[Start Passage shown]
What does this have to do with recursion?

Notice form of the Principle of Mathematical Induction and the form of the proof just given. This relationship will allow us to use induction to prove various things about recursive algorithms -- specifically correctness and time complexity.

# Proving correctness - an example.

A. Prove base case(s). (Usually this is trivial)

B. Show that if algorithm works correctly for all simpler (i.e., smaller) input, then will work for current input.

To show that the recSelSort algorithm given earlier is correct, we will reason by induction on the size of the array (i.e. on lastIndex)

Base: If lastIndex <= 0 then at most one element in elts, and hence sorted - correct.

Induction Hypothesis: Suppose works if lastIndex < n.

Induction: Show it works if last = n (> 0).

Loop finds largest element and then swaps with elts[lastIndex].

Thus elts[lastIndex] holds largest elt of list, while others held in elts[0..lastIndex-1].

Since lastIndex- 1 < lastIndex, know (by induction hypothesis) that
recSelSort(lastIndex-1,elts) sorts elts[0..lastIndex-1].
[End Passage shown]
[Start Supplied information]
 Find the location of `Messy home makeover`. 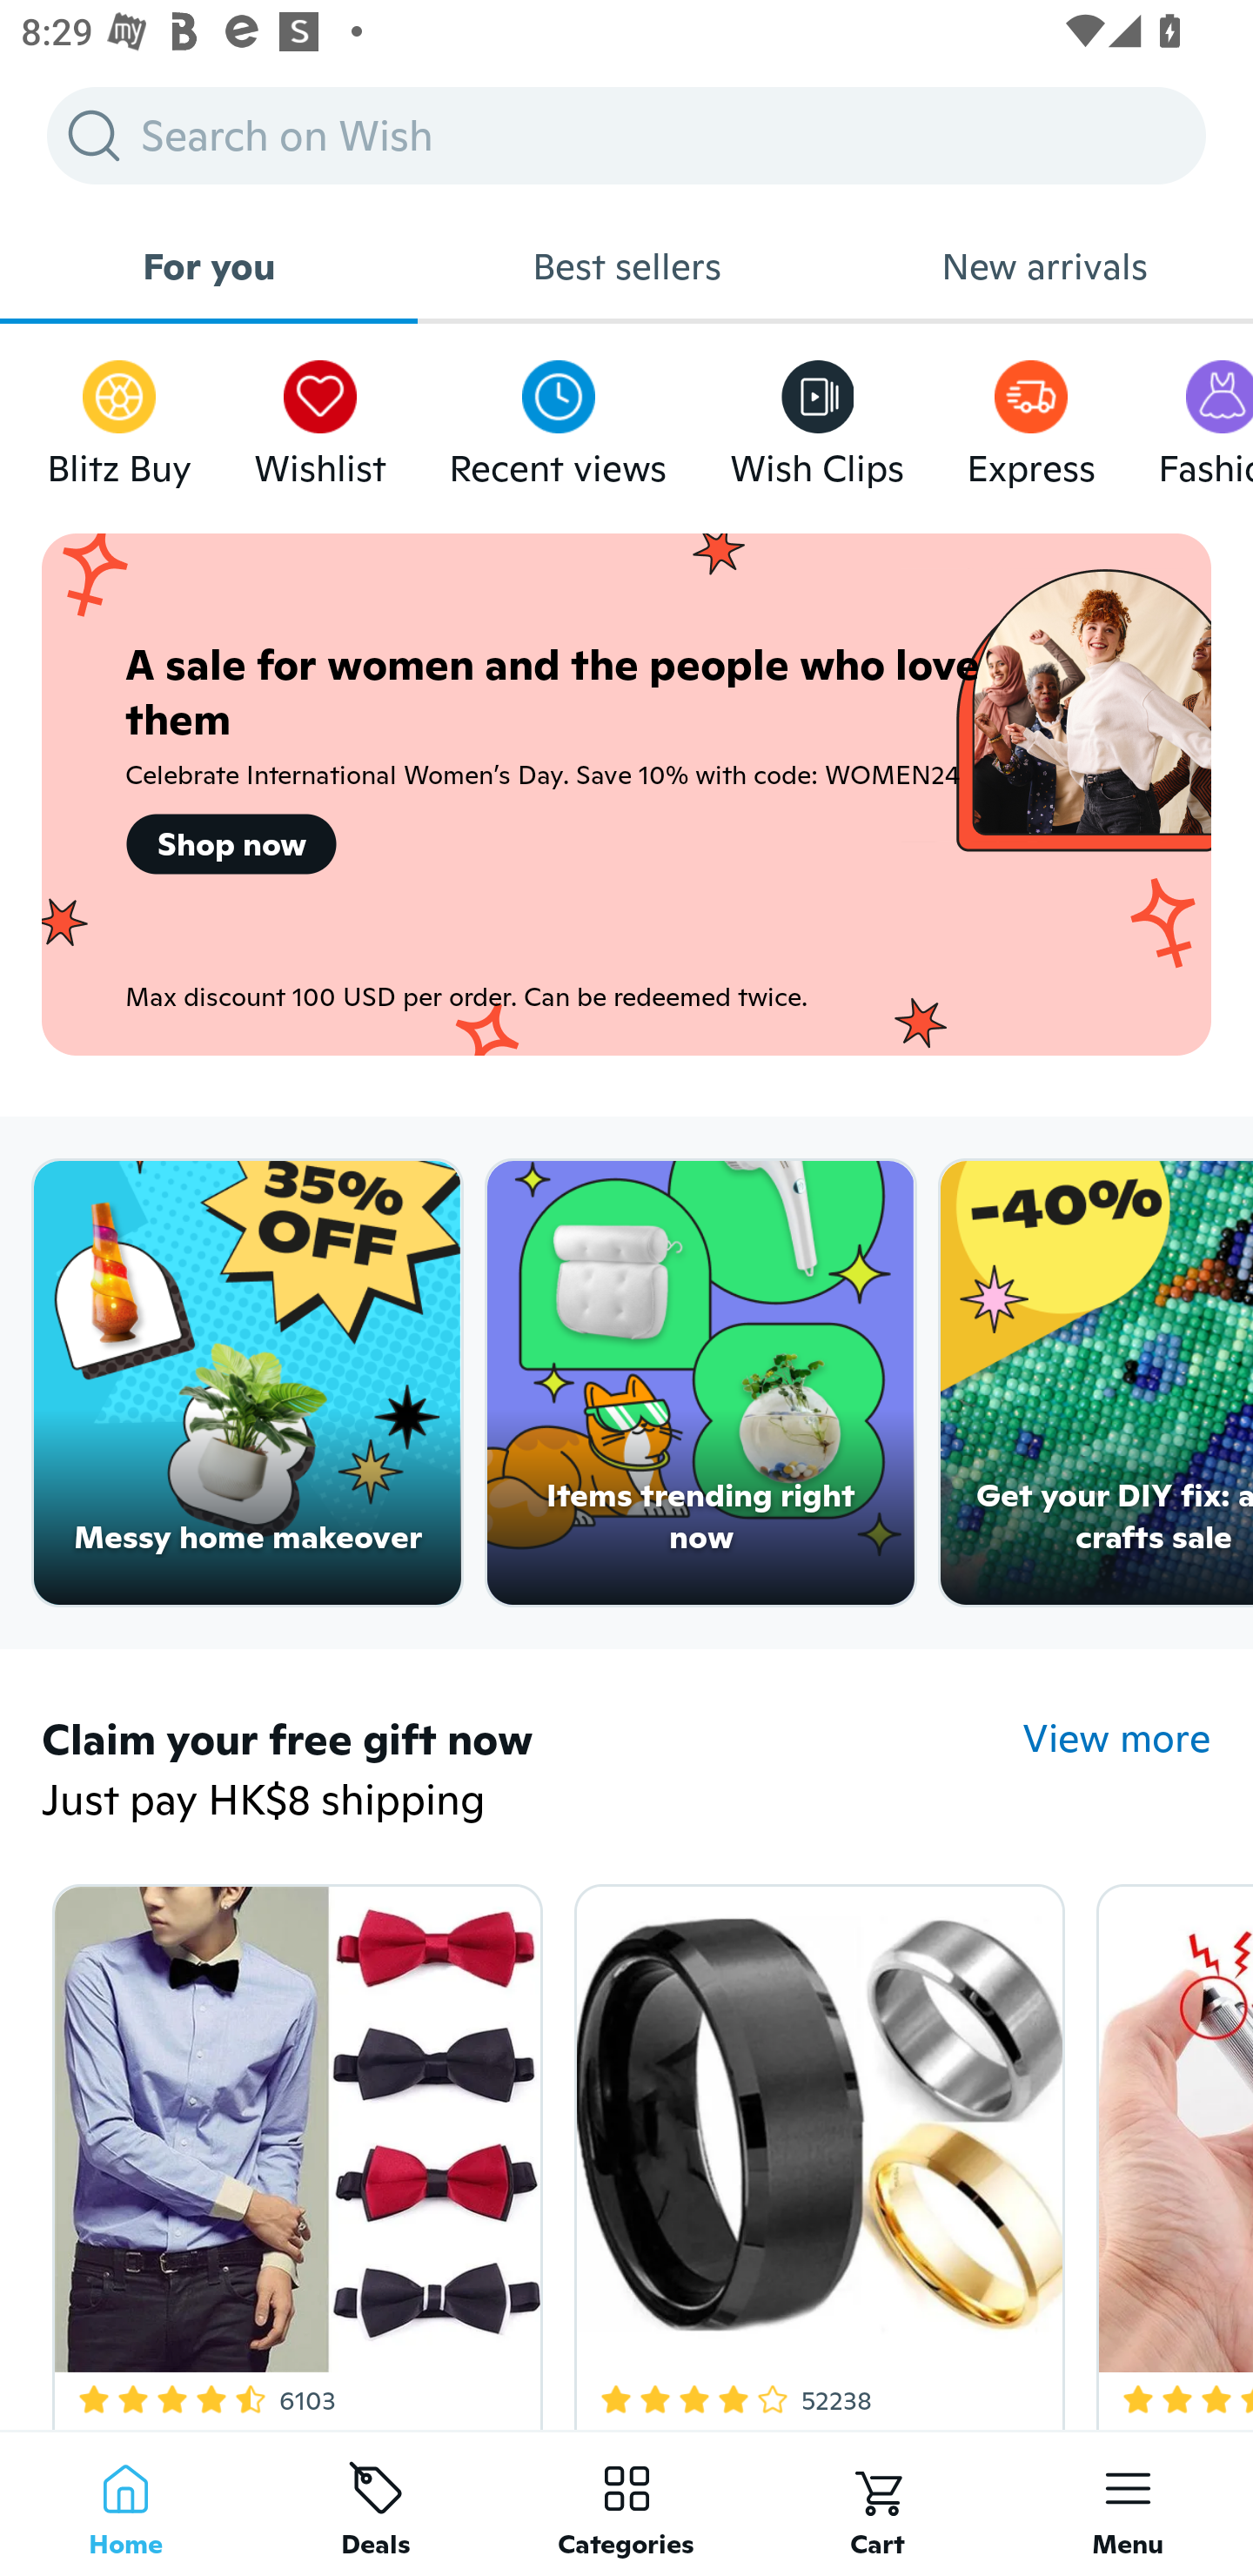

Messy home makeover is located at coordinates (247, 1383).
[End Supplied information]
Short exercise A ▸ According to the passage on induction and recursion, which two properties of recursive algorithms can induction be used to prove?
Short exercise B ▸ Reproduce the portion of the passage on induction and recursion between "A. Prove base" and "lastIndex < n.", inclusive.
Short exercise C ▸ Resume the passage on induction and recursion, starting after its final sentence.

Task response A ▸ Correctness and time complexity.

Task response B ▸
A. Prove base case(s). (Usually this is trivial)

B. Show that if algorithm works correctly for all simpler (i.e., smaller) input, then will work for current input.

To show that the recSelSort algorithm given earlier is correct, we will reason by induction on the size of the array (i.e. on lastIndex)

Base: If lastIndex <= 0 then at most one element in elts, and hence sorted - correct.

Induction Hypothesis: Suppose works if lastIndex < n.

Task response C ▸
Because elts[0..lastIndex-1] in order and elts[lastIndex] is >= all of them, elts[0..lastIndex] is sorted.

# Proving Time Complexity - an example.

Claim: recSelSort(n-1,elts) (i.e, on n elements) involves n*(n-1)/2 comparisons of elements of array.
Base: n = 0 or 1, 0 comparisons and n*(n-1)/2 = 0.

Induction hypothesis: Suppose recSelSort(k-1,elts) takes k*(k-1)/2 comparisons for all k < n.

Induction step: Show true for n as well.

Look at algorithm: Run algorithm on recSelSort(n-1,elts). Therefore, last = n-1.

Go through for loop "last" = n-1 times, w/ one comparison each time through.

Thus n-1 comparisons. Only other comparisons are in recursive call:
recSelSort(last-1,elts) where last = n-1.

But by induction (since last < n), this takes last*(last-1)/2 = (n-1)*(n-2)/2 comparisons.

Therefore altogether have (n-1) + (n-1)*(n-2)/2 = (n-1)*2/2 + (n-1)*(n-2)/2
= (n-1)*(2 + n-2)/2 = (n-1)*n/2 = n(n-1)/2 comparisons.

Finished proof.

Therefore RecSelSort takes O(n2) comparisons.

Note: Iterative version of SelectionSort is similar, but needs an extra for loop.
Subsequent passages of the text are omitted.